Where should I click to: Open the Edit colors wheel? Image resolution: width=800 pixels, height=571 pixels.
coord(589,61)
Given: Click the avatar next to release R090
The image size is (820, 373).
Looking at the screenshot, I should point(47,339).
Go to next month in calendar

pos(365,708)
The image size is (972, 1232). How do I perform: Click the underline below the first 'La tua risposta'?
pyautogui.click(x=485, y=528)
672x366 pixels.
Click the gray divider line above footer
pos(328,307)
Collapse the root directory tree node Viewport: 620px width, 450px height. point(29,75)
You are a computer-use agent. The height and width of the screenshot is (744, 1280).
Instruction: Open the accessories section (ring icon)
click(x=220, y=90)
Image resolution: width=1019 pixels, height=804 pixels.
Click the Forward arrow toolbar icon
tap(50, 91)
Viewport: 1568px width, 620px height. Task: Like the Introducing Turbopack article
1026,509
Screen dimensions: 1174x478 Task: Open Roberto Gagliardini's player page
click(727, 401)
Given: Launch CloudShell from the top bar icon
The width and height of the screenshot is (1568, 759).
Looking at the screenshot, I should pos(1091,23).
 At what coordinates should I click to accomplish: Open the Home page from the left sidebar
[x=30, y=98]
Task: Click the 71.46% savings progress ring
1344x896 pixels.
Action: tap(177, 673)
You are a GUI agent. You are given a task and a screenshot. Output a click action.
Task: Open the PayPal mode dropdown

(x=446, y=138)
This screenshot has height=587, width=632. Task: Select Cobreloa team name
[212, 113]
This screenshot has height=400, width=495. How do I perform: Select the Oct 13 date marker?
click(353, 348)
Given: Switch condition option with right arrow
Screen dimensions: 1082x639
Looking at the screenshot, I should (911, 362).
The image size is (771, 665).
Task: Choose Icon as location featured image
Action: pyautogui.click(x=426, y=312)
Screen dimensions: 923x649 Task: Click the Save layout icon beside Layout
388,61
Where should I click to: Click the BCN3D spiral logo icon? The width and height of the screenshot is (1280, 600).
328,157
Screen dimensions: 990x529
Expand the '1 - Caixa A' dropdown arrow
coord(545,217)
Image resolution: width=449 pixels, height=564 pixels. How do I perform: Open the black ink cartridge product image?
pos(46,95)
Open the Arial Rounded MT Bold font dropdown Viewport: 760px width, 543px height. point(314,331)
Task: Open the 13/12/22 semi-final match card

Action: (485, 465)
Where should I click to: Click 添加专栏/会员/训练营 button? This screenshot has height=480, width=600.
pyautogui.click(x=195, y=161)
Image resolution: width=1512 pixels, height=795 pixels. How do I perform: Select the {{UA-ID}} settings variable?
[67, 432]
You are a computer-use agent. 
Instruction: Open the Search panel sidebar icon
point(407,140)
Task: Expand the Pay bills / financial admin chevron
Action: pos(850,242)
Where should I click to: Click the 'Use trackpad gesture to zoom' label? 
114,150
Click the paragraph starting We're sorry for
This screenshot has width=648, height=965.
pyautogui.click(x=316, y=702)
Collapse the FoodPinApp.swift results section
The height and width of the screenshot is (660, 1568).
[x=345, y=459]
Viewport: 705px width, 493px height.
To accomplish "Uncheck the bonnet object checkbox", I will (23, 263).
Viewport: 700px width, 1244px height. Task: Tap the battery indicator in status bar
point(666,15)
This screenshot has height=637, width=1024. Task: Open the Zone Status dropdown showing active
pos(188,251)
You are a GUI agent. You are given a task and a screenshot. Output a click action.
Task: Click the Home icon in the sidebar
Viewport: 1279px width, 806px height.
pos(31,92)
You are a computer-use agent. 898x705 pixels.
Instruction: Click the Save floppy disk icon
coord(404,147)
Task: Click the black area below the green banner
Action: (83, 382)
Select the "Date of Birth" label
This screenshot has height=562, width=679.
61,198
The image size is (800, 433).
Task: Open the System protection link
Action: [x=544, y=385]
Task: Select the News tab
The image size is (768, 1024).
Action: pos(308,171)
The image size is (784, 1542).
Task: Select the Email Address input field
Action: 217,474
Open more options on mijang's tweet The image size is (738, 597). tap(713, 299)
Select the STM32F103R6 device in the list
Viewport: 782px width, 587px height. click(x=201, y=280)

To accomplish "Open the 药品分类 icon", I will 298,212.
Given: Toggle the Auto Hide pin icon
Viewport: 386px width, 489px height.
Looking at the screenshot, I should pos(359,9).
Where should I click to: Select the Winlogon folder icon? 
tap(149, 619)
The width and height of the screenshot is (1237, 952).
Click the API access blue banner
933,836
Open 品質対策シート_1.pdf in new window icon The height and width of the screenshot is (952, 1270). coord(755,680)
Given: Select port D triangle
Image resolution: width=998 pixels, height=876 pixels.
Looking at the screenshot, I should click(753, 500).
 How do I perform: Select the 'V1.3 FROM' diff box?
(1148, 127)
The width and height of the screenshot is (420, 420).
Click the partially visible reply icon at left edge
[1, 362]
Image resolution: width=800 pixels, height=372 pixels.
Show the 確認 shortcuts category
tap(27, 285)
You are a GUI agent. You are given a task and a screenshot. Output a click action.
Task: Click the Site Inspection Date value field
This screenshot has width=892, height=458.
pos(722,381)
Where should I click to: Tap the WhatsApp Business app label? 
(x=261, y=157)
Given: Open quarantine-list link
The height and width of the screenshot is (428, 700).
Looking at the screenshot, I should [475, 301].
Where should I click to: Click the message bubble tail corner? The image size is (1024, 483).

--- Work instruction ---
From the first line to the last, repeat the records exactly.

--- Solved problem ---
Where should I click to: Open the Edit colors wheel? Image resolution: width=800 pixels, height=571 pixels.
coord(589,61)
Given: Click the avatar next to release R090
The image size is (820, 373).
Looking at the screenshot, I should point(47,339).
Go to next month in calendar

pos(365,708)
The image size is (972, 1232). How do I perform: Click the underline below the first 'La tua risposta'?
pyautogui.click(x=485, y=528)
672x366 pixels.
Click the gray divider line above footer
pos(328,307)
Collapse the root directory tree node Viewport: 620px width, 450px height. point(29,75)
You are a computer-use agent. The height and width of the screenshot is (744, 1280).
Instruction: Open the accessories section (ring icon)
click(x=220, y=90)
Image resolution: width=1019 pixels, height=804 pixels.
Click the Forward arrow toolbar icon
tap(50, 91)
Viewport: 1568px width, 620px height. Task: Like the Introducing Turbopack article
1026,509
Screen dimensions: 1174x478 Task: Open Roberto Gagliardini's player page
click(727, 401)
Given: Launch CloudShell from the top bar icon
The width and height of the screenshot is (1568, 759).
Looking at the screenshot, I should pos(1091,23).
 At what coordinates should I click to accomplish: Open the Home page from the left sidebar
[x=30, y=98]
Task: Click the 71.46% savings progress ring
1344x896 pixels.
Action: tap(177, 673)
You are a GUI agent. You are given a task and a screenshot. Output a click action.
Task: Open the PayPal mode dropdown

(x=446, y=138)
This screenshot has height=587, width=632. Task: Select Cobreloa team name
[212, 113]
This screenshot has height=400, width=495. How do I perform: Select the Oct 13 date marker?
click(353, 348)
Given: Switch condition option with right arrow
Screen dimensions: 1082x639
Looking at the screenshot, I should (911, 362).
The image size is (771, 665).
Task: Choose Icon as location featured image
Action: pyautogui.click(x=426, y=312)
Screen dimensions: 923x649 Task: Click the Save layout icon beside Layout
388,61
Where should I click to: Click the BCN3D spiral logo icon? The width and height of the screenshot is (1280, 600).
328,157
Screen dimensions: 990x529
Expand the '1 - Caixa A' dropdown arrow
coord(545,217)
Image resolution: width=449 pixels, height=564 pixels. How do I perform: Open the black ink cartridge product image?
pos(46,95)
Open the Arial Rounded MT Bold font dropdown Viewport: 760px width, 543px height. point(314,331)
Task: Open the 13/12/22 semi-final match card

Action: (485, 465)
Where should I click to: Click 添加专栏/会员/训练营 button? This screenshot has height=480, width=600.
pyautogui.click(x=195, y=161)
Image resolution: width=1512 pixels, height=795 pixels. How do I perform: Select the {{UA-ID}} settings variable?
[67, 432]
You are a computer-use agent. 
Instruction: Open the Search panel sidebar icon
point(407,140)
Task: Expand the Pay bills / financial admin chevron
Action: pos(850,242)
Where should I click to: Click the 'Use trackpad gesture to zoom' label? 
114,150
Click the paragraph starting We're sorry for
This screenshot has width=648, height=965.
pyautogui.click(x=316, y=702)
Collapse the FoodPinApp.swift results section
The height and width of the screenshot is (660, 1568).
[x=345, y=459]
Viewport: 705px width, 493px height.
To accomplish "Uncheck the bonnet object checkbox", I will (23, 263).
Viewport: 700px width, 1244px height. Task: Tap the battery indicator in status bar
point(666,15)
This screenshot has height=637, width=1024. Task: Open the Zone Status dropdown showing active
pos(188,251)
You are a GUI agent. You are given a task and a screenshot. Output a click action.
Task: Click the Home icon in the sidebar
Viewport: 1279px width, 806px height.
pos(31,92)
You are a computer-use agent. 898x705 pixels.
Instruction: Click the Save floppy disk icon
coord(404,147)
Task: Click the black area below the green banner
Action: (83, 382)
Select the "Date of Birth" label
This screenshot has height=562, width=679.
61,198
The image size is (800, 433).
Task: Open the System protection link
Action: [x=544, y=385]
Task: Select the News tab
The image size is (768, 1024).
Action: pos(308,171)
The image size is (784, 1542).
Task: Select the Email Address input field
Action: 217,474
Open more options on mijang's tweet The image size is (738, 597). tap(713, 299)
Select the STM32F103R6 device in the list
Viewport: 782px width, 587px height. click(x=201, y=280)

To accomplish "Open the 药品分类 icon", I will 298,212.
Given: Toggle the Auto Hide pin icon
Viewport: 386px width, 489px height.
Looking at the screenshot, I should pos(359,9).
Where should I click to: Select the Winlogon folder icon? 
tap(149, 619)
The width and height of the screenshot is (1237, 952).
Click the API access blue banner
933,836
Open 品質対策シート_1.pdf in new window icon The height and width of the screenshot is (952, 1270). coord(755,680)
Given: Select port D triangle
Image resolution: width=998 pixels, height=876 pixels.
Looking at the screenshot, I should click(753, 500).
 How do I perform: Select the 'V1.3 FROM' diff box?
(1148, 127)
The width and height of the screenshot is (420, 420).
Click the partially visible reply icon at left edge
[1, 362]
Image resolution: width=800 pixels, height=372 pixels.
Show the 確認 shortcuts category
tap(27, 285)
You are a GUI agent. You are given a task and a screenshot. Output a click action.
Task: Click the Site Inspection Date value field
This screenshot has width=892, height=458.
pos(722,381)
Where should I click to: Tap the WhatsApp Business app label? 
(x=261, y=157)
Given: Open quarantine-list link
The height and width of the screenshot is (428, 700).
Looking at the screenshot, I should [475, 301].
Where should I click to: Click the message bubble tail corner? The image size is (1024, 483).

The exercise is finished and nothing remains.